Ratio of the interferon-γ signature to the immunosuppression signature predicts anti-PD-1 therapy response in melanoma.

NPJ Genom Med 2021 Feb 4;6(1). Epub 2021 Feb 4.

Peking University Cancer Hospital and Institute, Beijing, China.

Immune checkpoint inhibitor (ICI) treatments produce clinical benefit in many patients. However, better pretreatment predictive biomarkers for ICI are still needed to help match individual patients to the treatment most likely to be of benefit. Existing gene expression profiling (GEP)-based biomarkers for ICI are primarily focused on measuring a T cell-inflamed tumor microenvironment that contributes positively to the response to ICI. Here, we identified an immunosuppression signature (IMS) through analyzing RNA sequencing data from a combined discovery cohort (n = 120) consisting of three publicly available melanoma datasets.

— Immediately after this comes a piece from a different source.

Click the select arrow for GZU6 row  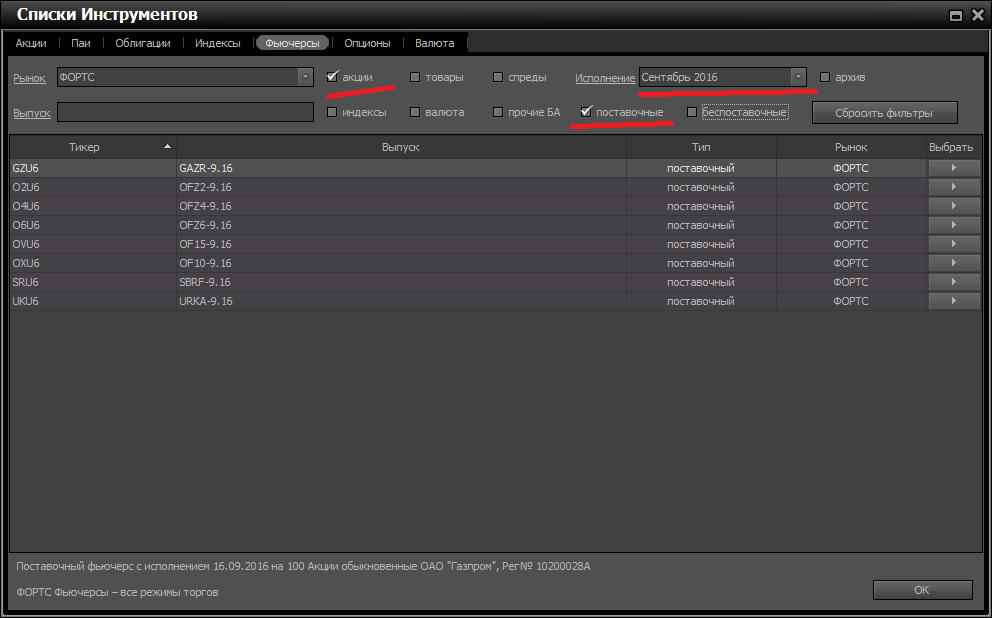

Using the ratio of an established IFN-γ signature and IMS led to consistently better prediction of the ICI therapy outcome compared to a collection of nine published GEP signatures from the literature on a newly generated internal validation cohort (n = 55) and three published datasets of metastatic melanoma treated with anti-PD-1 (n = 54) and anti-CTLA-4 (n = 42), as well as in patients with gastric cancer treated with anti-PD-1 (n = 45), demonstrating the potential utility of IMS as a predictive biomarker that complements existing GEP signatures for immunotherapy.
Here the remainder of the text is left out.